Илья тяжело повернулся и зашагал к костру.
— Зря сердится, — сказал Кобяков Гале. — Нет к этому никакого повода. Давно здесь работаете?
— Второй день, — вздохнула Галя. — Очень уж непривычно как-то. Меня до этого остерегали от всякой работы…

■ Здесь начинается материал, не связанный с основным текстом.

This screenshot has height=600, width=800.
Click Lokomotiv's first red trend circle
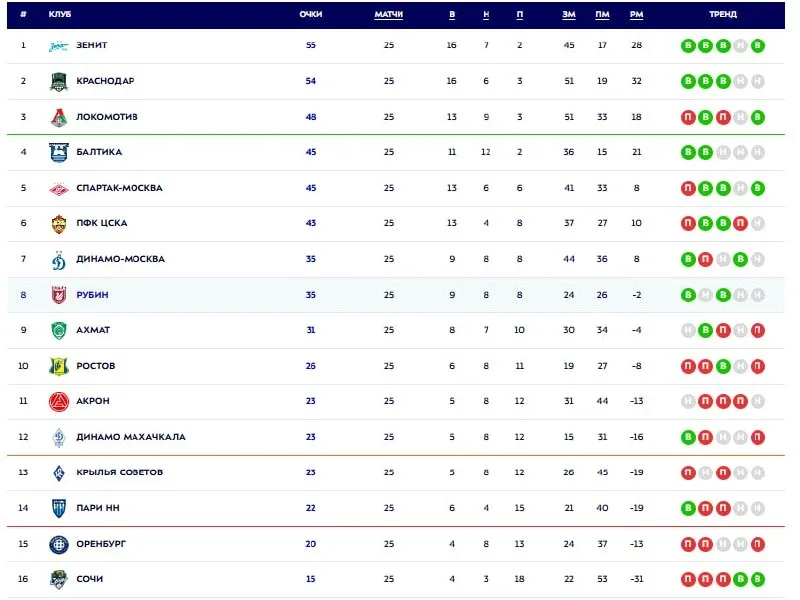(688, 117)

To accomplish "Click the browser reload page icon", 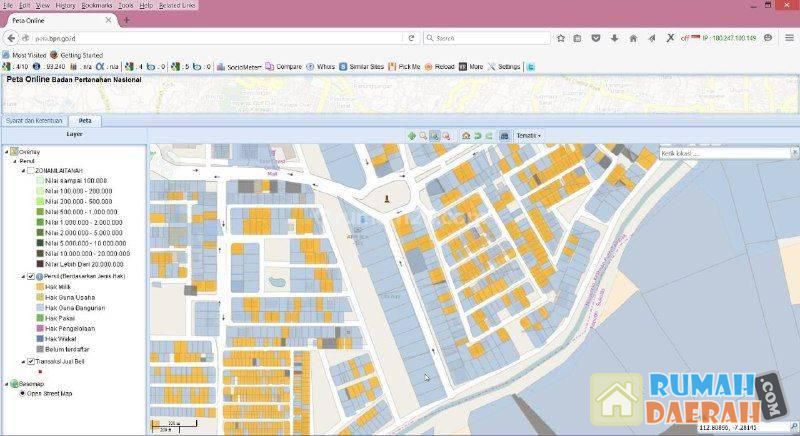I will click(412, 38).
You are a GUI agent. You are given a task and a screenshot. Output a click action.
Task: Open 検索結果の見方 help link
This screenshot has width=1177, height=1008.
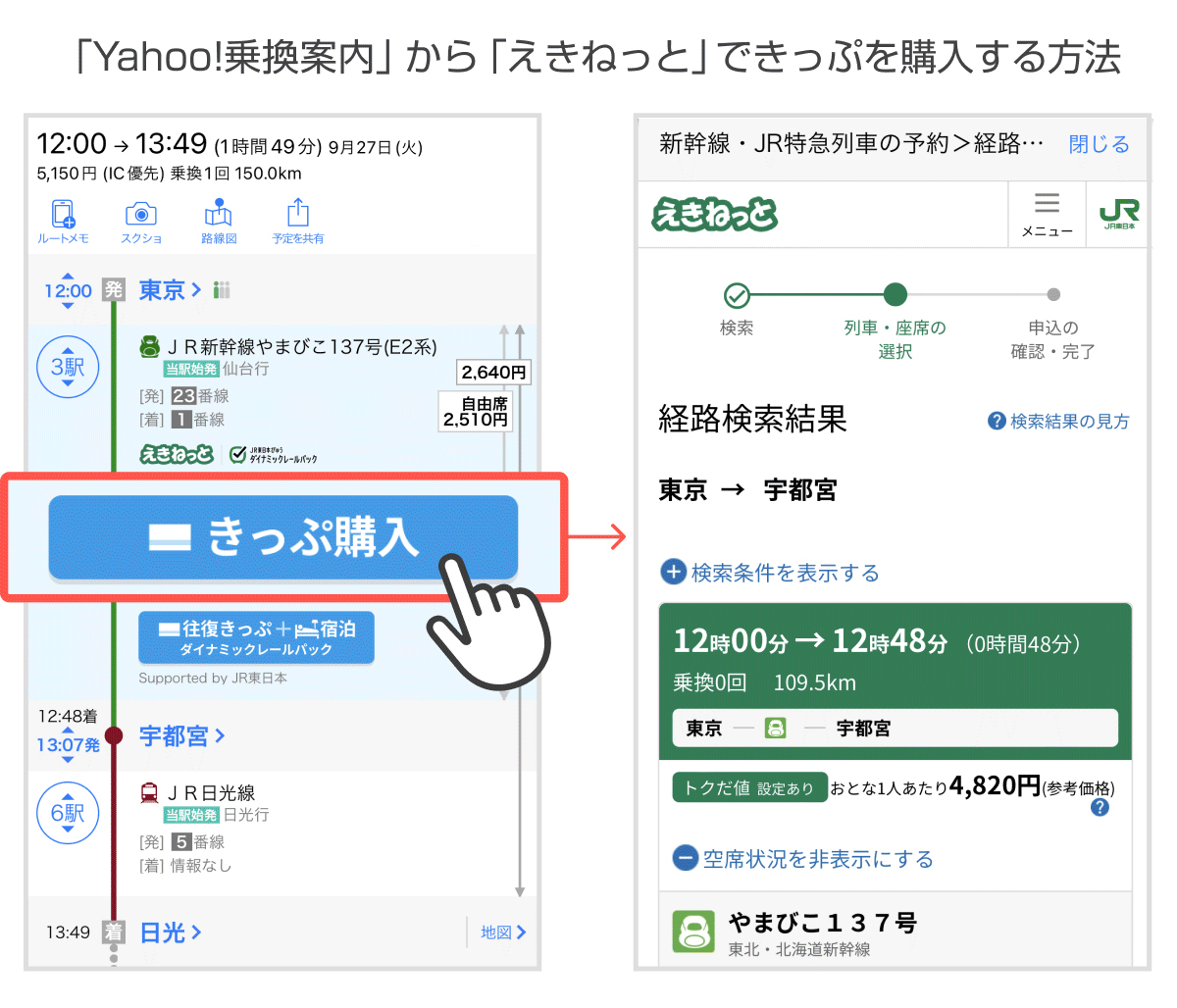click(1058, 421)
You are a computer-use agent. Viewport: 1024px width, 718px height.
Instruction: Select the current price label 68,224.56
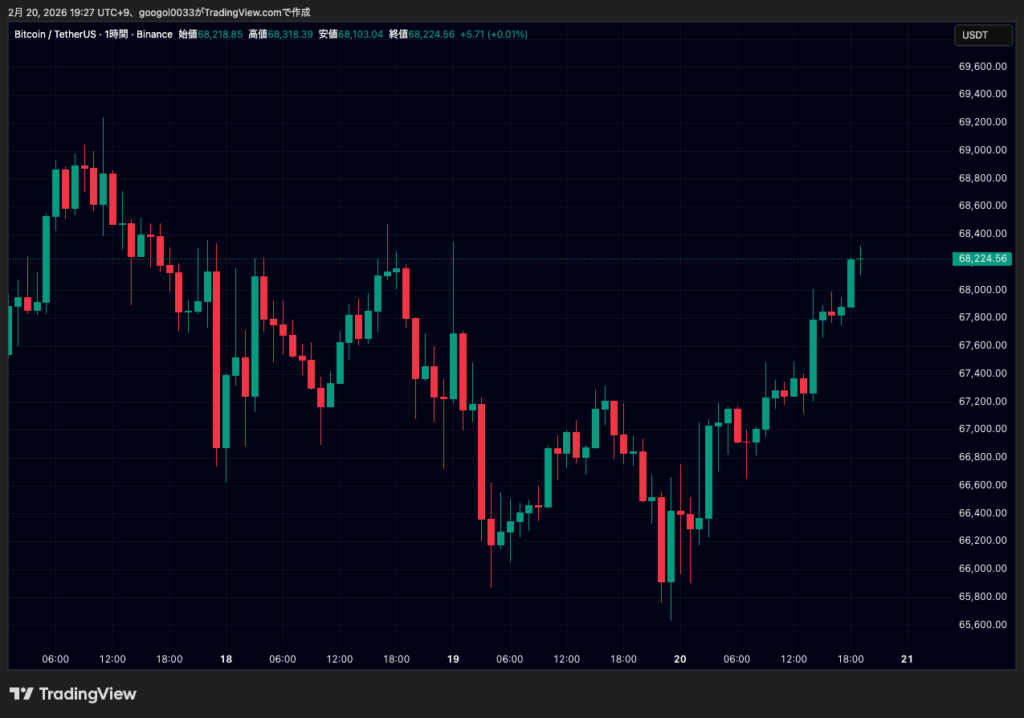pos(981,258)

Все уже поднялись и снова рубили и стаскивали кустарник в пылающие костры, а они продолжали разговаривать, не замечая, как быстро идет время. Никогда еще Галя не чувствовала себя так легко, ни с одним парнем.
— Серега!
— Что, Гена?
— Ты зачем купил с получки пару будильников? Нес, я видел. Давно тебя хотел спросить.
— А чтоб звенели громче. По обе стороны кровати ставлю. Как зазвенят, вся комната сразу просыпается. Только никогда не звенят в один голос, точности нет.
— Устаешь?
— Сплю крепко.
— У тебя никого нет, что ли? Почему ты живешь в общежитии?
— Есть, Гена, есть… Жена прогнала. Закладывал много.
— Уж много! — не поверил Генка, ощупывая взглядом тщедушную фигуру рабочего. — Куда в тебя лезло?
— Сам удивлялся.
— Ха, Илья, слушай: сам удивлялся. Так не пил бы!